Because the original input data set consisted of integral fluxes, the integral fluence spectrum is calculated for each threshold definition. In other words, each data point in the plot below shows the fluence for the GOES integral channels (>5, >10, >30, >50, >60, >100, >700 MeV).
2012-05-17 GOES-13 Uncorrected Differential Fluxes with Sandberg et al. and Bruno 2017 Effective Energies Applied
Users may opt to choose GOES fluxes and apply energy calibrations that have been reported in the literature. The plot below shows the total flux for a time period containing an appropriate background prior to the SEP event and the SEP event flux for GOES-13 uncorrected differential fluxes. The energies in the legend correspond to the Sandberg et al. 2014 effective energies for EPEAD and the Bruno 2017 effective energies for EPEAD channels above 80 MeV and HEPAD.

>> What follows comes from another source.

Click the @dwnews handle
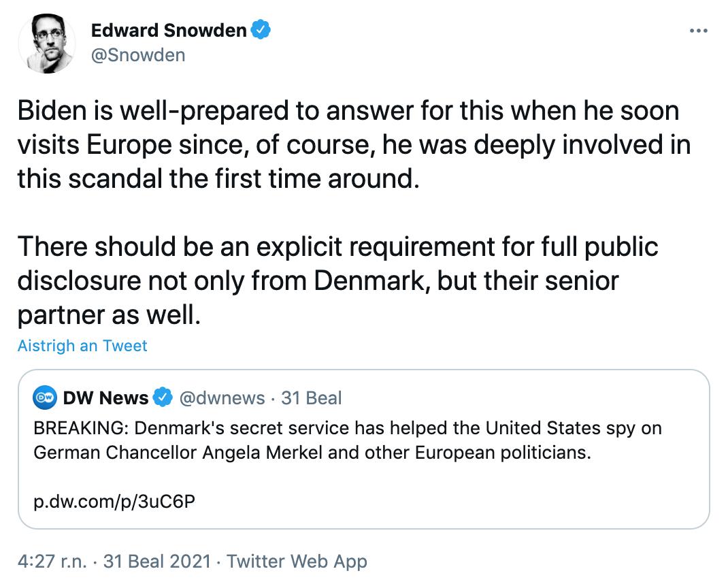Viewport: 728px width, 584px height. [222, 398]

A background period is identified by the user (2012-05-10 to 2012-05-16) and a mean background level and expected amount of variation (sigma) is calculated. All fluxes below mean + n*sigma (in this case n = 2.0) are identified as background, shown in the plot below. The mean background levels are identified as dashed lines.
All values above the mean + n*sigma (in this case n = 2.0) are identified as elevated SEP fluxes and the mean background is subtracted from each channel. The plot below shows the SEP background-subtracted fluxes with the mean background levels shown as dashed lines.

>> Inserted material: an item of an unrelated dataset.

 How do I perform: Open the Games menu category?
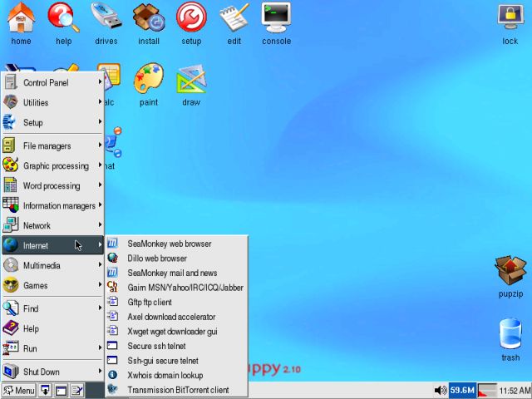(x=52, y=286)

The background-subtracted differential fluxes are converted to integral fluxes and checked against the operational and other thresholds. Start and end times, the onset peak and the maximum flux are identified (below left). The background-subtracted differential fluxes are plotted with the start and stop times for each threshold definition (below right).

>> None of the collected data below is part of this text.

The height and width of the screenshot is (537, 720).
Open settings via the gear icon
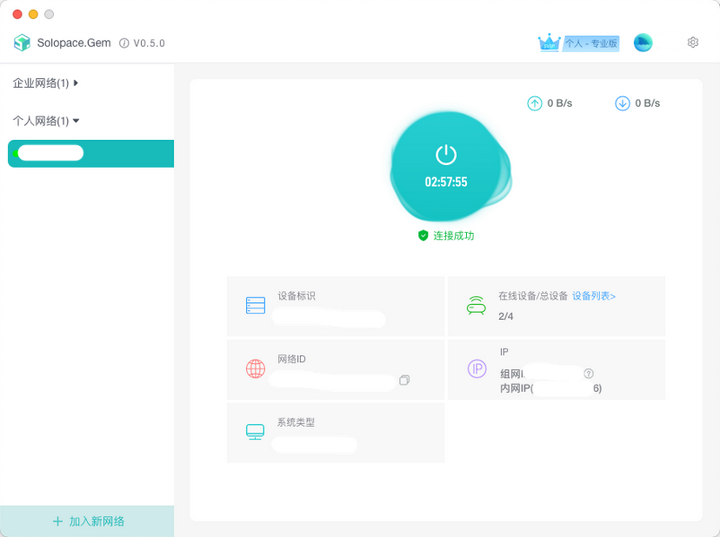(x=692, y=43)
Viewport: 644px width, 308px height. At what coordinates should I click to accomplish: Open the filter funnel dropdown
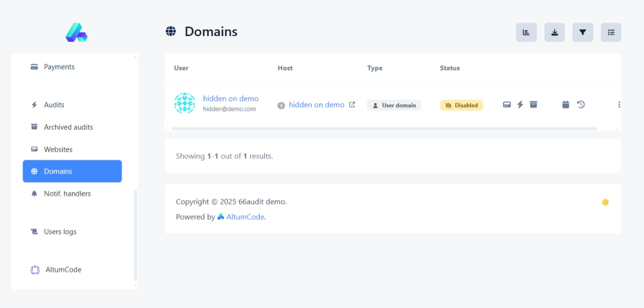[582, 32]
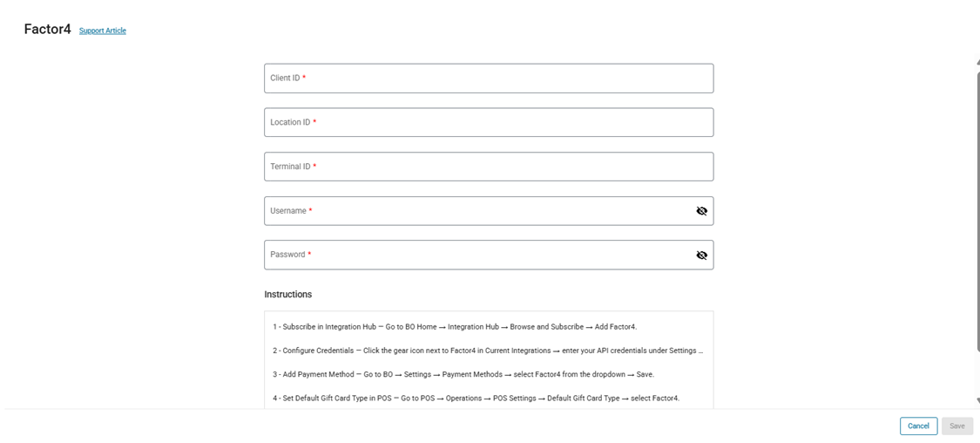
Task: Click into the Terminal ID field
Action: (489, 167)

Because the original input data set was differential fluxes, the background-subtracted differential fluence spectrum is calculated between the start and end times for each threshold (below).
2012-05-17 SEPEM RDSv2.0 Background-Subtracted Differential Fluxes
The SEPEM RDSv2.0 data set is a data set derived from GOES experiments that have been cross-calibrated to IMP-8 fluxes. It is a long baseline data set that extends from 1974 - 2015 and is provided through the sepem.eu website. If the user downloads this data set, operational_sep_quantities.py can use it to calculate validation quantities. The plot below shows the total flux in the SEPEM data set for a time period containing an appropriate background prior to the SEP event and the SEP event flux.
A background period is identified by the user (2012-05-10 to 2012-05-16) and a mean background level and expected amount of variation (sigma) is calculated. All fluxes below mean + n*sigma (in this case n = 2.0) are identified as background, shown in the plot below. The mean background levels are identified as dashed lines.
All values above the mean + n*sigma (in this case n = 2.0) are identified as elevated SEP fluxes and the mean background is subtracted from each channel. The plot below shows the SEP background-subtracted fluxes with the mean background levels shown as dashed lines.
The background-subtracted differential fluxes are converted to integral fluxes and checked against the operational and other thresholds. Note that the SEPEM data set only goes up to 289 MeV, so the >100 MeV fluxes are likely underestimated. Start and end times, the onset peak and the maximum flux are identified (below left). The background-subtracted differential fluxes are plotted with the start and stop times for each threshold definition (below right).
Because the original input data set was differential fluxes, the background-subtracted differential fluence spectrum is calculated between the start and end times for each threshold (below).